小田原から最乗寺の麓、関本まで参詣鉄道が開通したのが大正14年(1925)のことで、小田原大雄山間の運賃が二十八銭と当時としてはかなり高額だったようである。
 
最乗寺は40年ほど前にここを訪ねてみごと花粉病になった因縁のお寺さんで、今回は登ることが出来なかった奥之院や松平直基のお墓と子育ての狛犬も訪ねるのが目的で、これ以上、花粉病が酷くならないよう願いながら訪ねた。
大雄山駅から約1kのところに仁王門、さらにここから最乗寺三門まで約2kの道程がある。

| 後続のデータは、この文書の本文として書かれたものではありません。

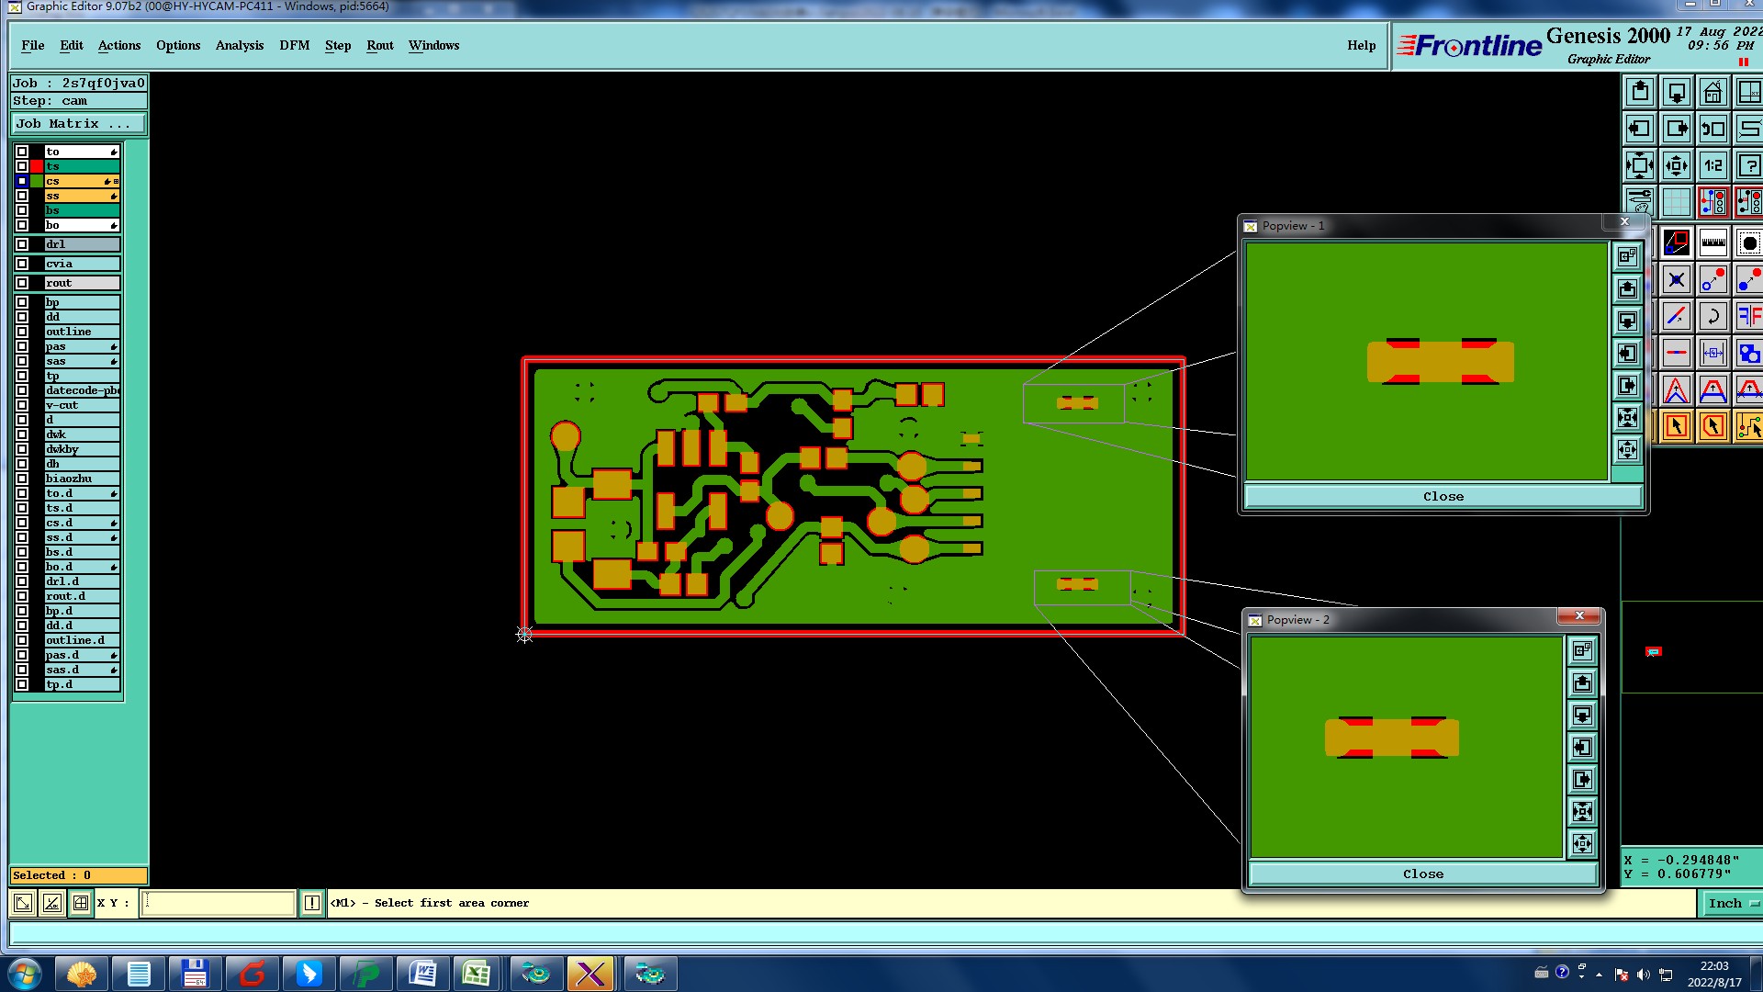Viewport: 1763px width, 992px height.
Task: Open the Analysis menu
Action: [239, 45]
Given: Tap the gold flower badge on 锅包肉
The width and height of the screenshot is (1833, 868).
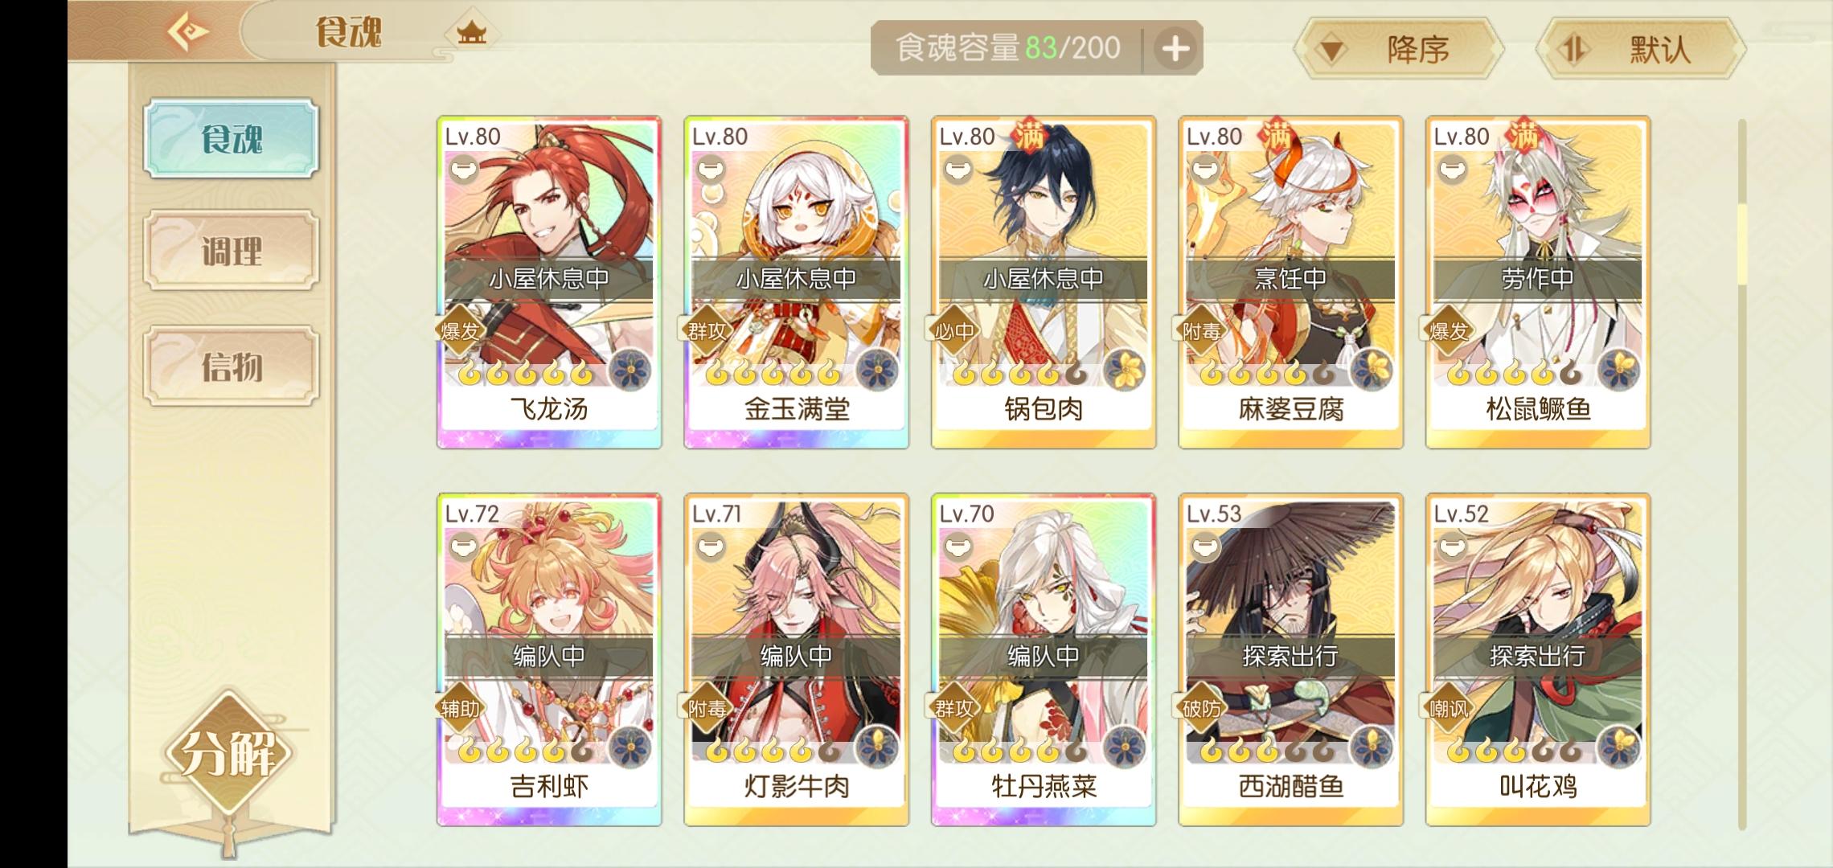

道程も記憶と違い、かなりの急こう配の坂道で小学生が隊列を組み登っていたが何処まで行くのだろうか、大変そうだった。朱色の仁王門には「最乗寺専門僧堂」と「東海法窟」の額が掲げられている。
  
新編相模国風土記稿には「曹洞宗、應永元年(1394)起立す、開山了庵は当国大住郡粕屋庄の人なり、名は慧明、了庵は其号なり。道了は舊了庵の徒弟たり、寺伝に無双の大力にして当山を開く時、師に力を合せ、一人にて大木大石を除き、其功少からず、又師の為に当山の請願を発起し慶永十八年、遂に天狗となりて山中に住せり。奥ノ院、道了社より八町を登り、深林の内にあり、十一面観音を安置す、道了の本地仏なり」とある。
タクシーを使うと境内の庫裏にある受付まで直接乗り入れることが出来るようだ。
 
境内広場の中央が朝晩の勤行や当山山主が修行僧に対しての説法の場である本堂でその左隣が開祖了庵慧明禅師尊像等、歴代住持霊牌を祀る開山堂となっている。早い時間だったので境内に観光客も少なく、靄がかかり幽玄閑寂の世界に入り込んだとおもったら、境内で落葉を燃やした煙だった。
 
  
開山堂隣の鐘楼の脇に徳川家康次男、松平(結城)秀康の五男にあたる松平大和守源朝臣直基の墓がある。「直基の墓が大雄山最乗寺に建立されたのは、時の権力者である徳川将軍家と大雄山最乗寺との関係の深さもさることながら、直基自身が大雄山最乗寺に対する信仰が深かったことに由来すると考えられています」寛文十年(1670)、姫路の書寫山圓教寺に分骨されたとも南足柄市教育委員会の説明にあった。
 
損舘佛性院殿鐡関了無大居士神儀

姫路の書寫山圓教寺
 
結界門をくぐり石段を登る守護妙覚道了大薩をご本尊に大天狗・小天狗が両脇侍として祀られている御真殿に着く。ここには多宝塔、関東三十六不動の第二番の札所で清瀧不動尊が祀られている不動堂を通っても行くことが出来る。
 
 
 
大杉に囲まれた350段余りの急石段を登ると大雄山で最も高い所に御本地十一面観世音菩薩が奉安されている奥之院がある。ここの石段はきつく膝がガクガクになりながらやっと登った。
 
箱根明神・矢倉明神・飯沢明神の三明神が一体に刻まれている三面大黒天を奉安している三面殿のまえに珍しい子供を抱えている「子育ての狛犬」を見つけた。全国でも珍しい狛犬という事で若い女性に人気があるらしい。
 
曹洞宗のお寺にしてはパワースポットめぐりのサイトも掲載していて古刹にしては開けた感じのするお寺さんだった。